希美と歩く時はいつも後ろにつき、その背中を見ながら歩くみぞれ。希美の歩く道を進むとか、
彼女への遠慮があったりするのかもしれないけど、いつか彼女が隣を歩く事があるのだろうか。
並んで飛んでいた2羽の鳥のように、位置を前後や上下左右に変えながら、ふたりがどこまでも
飛んで行けたら良いなと思う。そしてひそやかだけど素敵な、みぞれの笑顔をたくさん見たい。

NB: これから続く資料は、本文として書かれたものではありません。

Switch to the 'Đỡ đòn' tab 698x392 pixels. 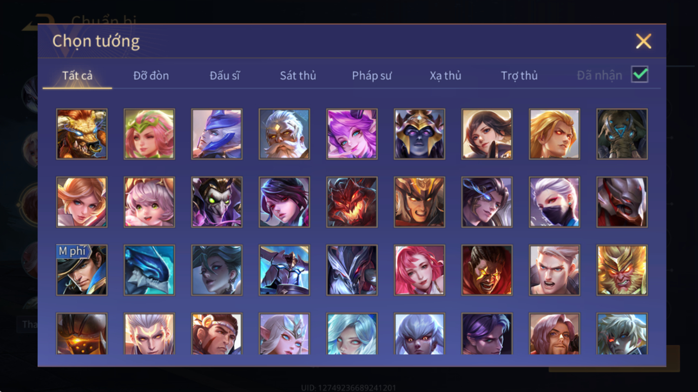[151, 76]
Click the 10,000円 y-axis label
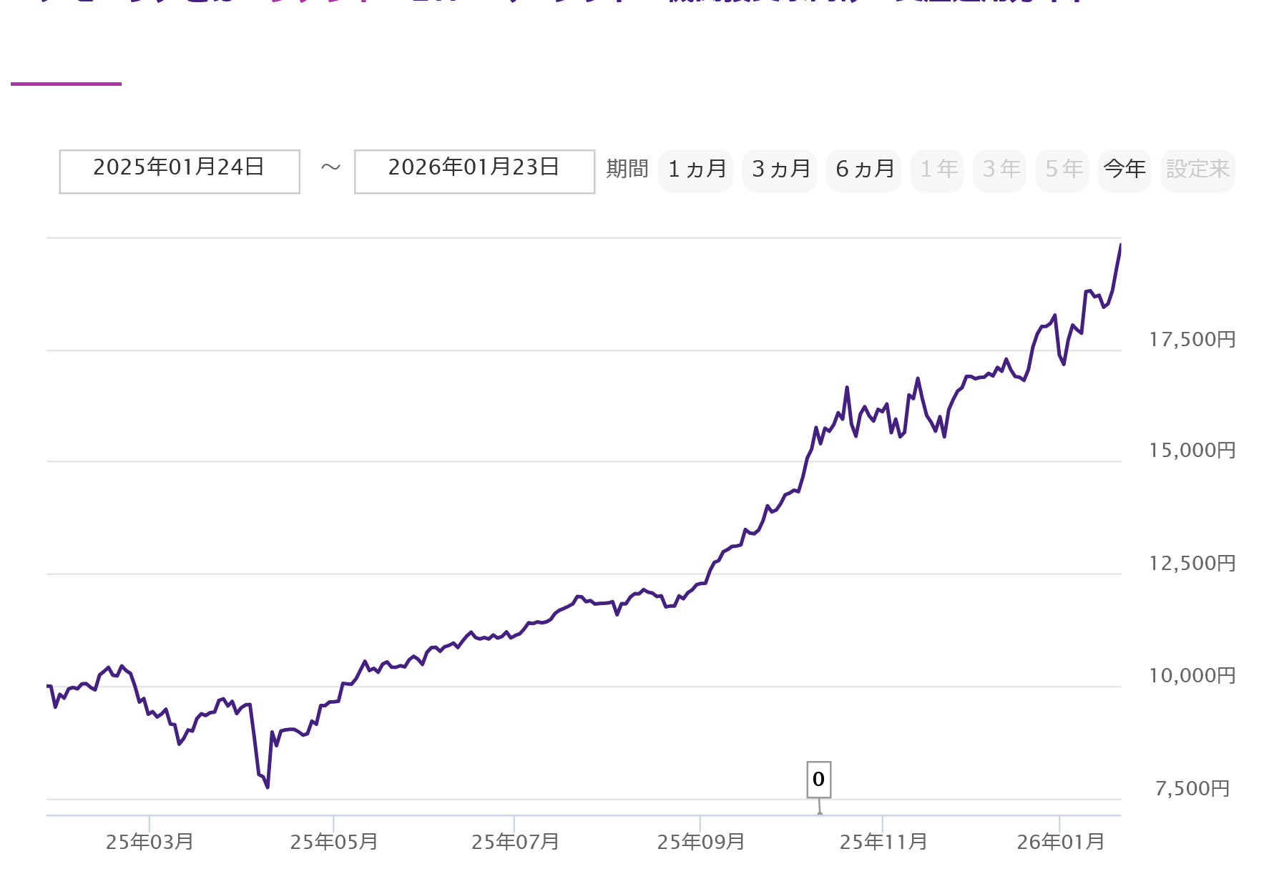The image size is (1264, 869). tap(1192, 675)
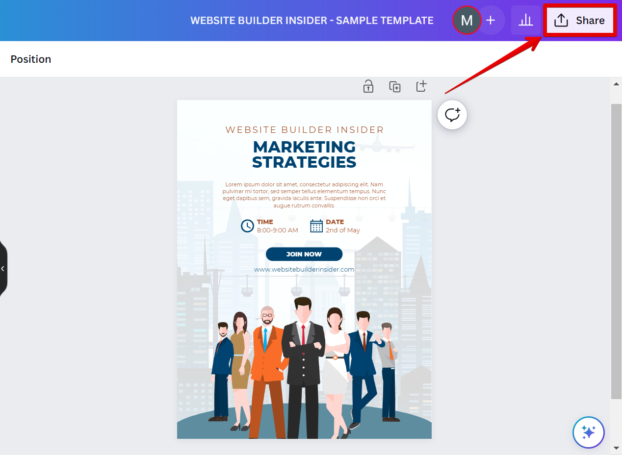This screenshot has width=622, height=455.
Task: Open the magic assistant sparkle button
Action: tap(588, 432)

と、きれいに締めたいんだけど、希美がみぞれといっしょに居る時間はそう長くは無いのだろう。
思春期のほんのひとときのきらめきなのだ。できればずっと仲良しでいて欲しいんだけどね。

もう一つわからなかった事。何人かが「鎧・・・」と名前を言い間違えるシーンがあったけど、
これはどういう意味だったんだろう?思わずみぞれの名前が口をついてしまうほど、みぞれの事を
考えている人、みぞれの能力を認めている人が実は多かった、という事を示しているのだろうか。

ついでに、いちゃいちゃ言い合いをする夏紀と優子が可愛かった。このふたりも好きなんだ!
夏紀って呼び捨てにすると違和感があるな。夏紀先輩。振る舞いがイケメンだったな・・・。
廊下で立ち止まっているみぞれに手を差し出して教室にいざなった時とか、体育のバスケの授業
でのサムズアップとか。カッコ良い・・・めっちゃ好き。僕もこんな先輩と部活したい・・・。


以上、面白かったです。もっとこのふたりの事を知りたいので、今は観るアニメが多いけど、
いずれテレビシリーズを観返さないといけないな・・・!2期のエピソードを思い出さないと。
まだしばらく先になるかもしれないけど、それが終わったらこの作品も改めて観直したいな。
その時はコメンタリーを聴いて、他の人の考察なんかも読んでじっくりとね。それではまた。

Web拍手

リクエストが嬉しくて頑張ったけど、さすがに大変だったので次からは文量を減らしたい・・・。